Given randomly generated data (X)
and response (Y)
, this code performs leave group out cross validation 1000 times. Each entry of Y
is therefore the mean of the prediction across CV iterations.
Computing area under the curve should give ~0.5, since X
and Y
are completely random. However, this is not what we see. Area under the curve is frequently significantly higher than 0.5. The number of rows of X
is very small, which can obviously cause problems.
Any idea what could be happening here? I know that I can either increase the number of rows of X
or decrease the number of columns to mediate the problem, but I am looking for other issues.
Y=as.factor(rep(c(1,2), times=14))
X=matrix(runif(length(Y)*100), nrow=length(Y))
library(e1071)
library(pROC)
colnames(X)=1:ncol(X)
iter=1000
ansMat=matrix(NA,length(Y),iter)
for(i in seq(iter)){
#get train
train=sample(seq(length(Y)),0.5*length(Y))

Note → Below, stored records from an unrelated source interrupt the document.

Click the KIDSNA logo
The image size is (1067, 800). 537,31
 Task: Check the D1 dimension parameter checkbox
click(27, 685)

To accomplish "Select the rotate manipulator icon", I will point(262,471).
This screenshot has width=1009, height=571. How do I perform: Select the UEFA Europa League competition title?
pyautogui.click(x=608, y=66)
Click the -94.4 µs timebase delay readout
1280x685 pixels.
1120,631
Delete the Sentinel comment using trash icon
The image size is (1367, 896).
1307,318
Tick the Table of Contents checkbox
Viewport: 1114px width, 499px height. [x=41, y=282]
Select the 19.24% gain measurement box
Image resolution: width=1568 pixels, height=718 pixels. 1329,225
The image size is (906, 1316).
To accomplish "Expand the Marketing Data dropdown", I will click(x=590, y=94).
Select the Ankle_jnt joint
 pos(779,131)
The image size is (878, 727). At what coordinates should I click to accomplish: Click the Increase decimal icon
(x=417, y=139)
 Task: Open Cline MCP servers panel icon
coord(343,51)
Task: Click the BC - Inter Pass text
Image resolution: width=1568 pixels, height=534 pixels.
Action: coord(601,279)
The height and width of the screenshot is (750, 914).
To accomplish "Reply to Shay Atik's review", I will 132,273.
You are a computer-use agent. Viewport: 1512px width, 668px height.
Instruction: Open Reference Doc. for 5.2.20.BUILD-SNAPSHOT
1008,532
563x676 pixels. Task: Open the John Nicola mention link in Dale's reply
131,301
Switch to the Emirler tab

if(min(table(Y[train]))==0)
next
#test from train
test=seq(length(Y))[-train]
#train model
XX=X[train,]
YY=Y[train]
mod=svm(XX,YY,probability=FALSE)
XXX=X[test,]
predVec=predict(mod,XXX)
RFans=attr(predVec,'decision.values')
ansMat[test,i]=as.numeric(predVec)
}
ans=rowMeans(ansMat,na.rm=TRUE)
r=roc(Y,ans)$auc
print(r)
Similarly, when I implement the same thing in Python I get similar results.
Y = np.array([1, 2]*14)
X = np.random.uniform(size=[len(Y), 100])
n_iter = 1000
ansMat = np.full((len(Y), n_iter), np.nan)
for i in range(n_iter):
# Get train/test index
train = np.random.choice(range(len(Y)), size=int(0.5*len(Y)), replace=False, p=None)
if len(np.unique(Y)) == 1:
continue
test = np.array([i for i in range(len(Y)) if i not in train])
# train model
mod = SVC(probability=False)
mod.fit(X=X[train, :], y=Y[train])
# predict and collect answer
ansMat[test, i] = mod.predict(X[test, :])
ans = np.nanmean(ansMat, axis=1)
fpr, tpr, thresholds = roc_curve(Y, ans, pos_label=1)
print(auc(fpr, tpr))`
You should consider each iteration of cross-validation to be an independent experiment, where you train using the training set, test using the testing set, and then calculate the model skill score (in this case, AUC).
So what you should actually do is calculate the AUC for each CV iteration. And then take the mean of the AUCs.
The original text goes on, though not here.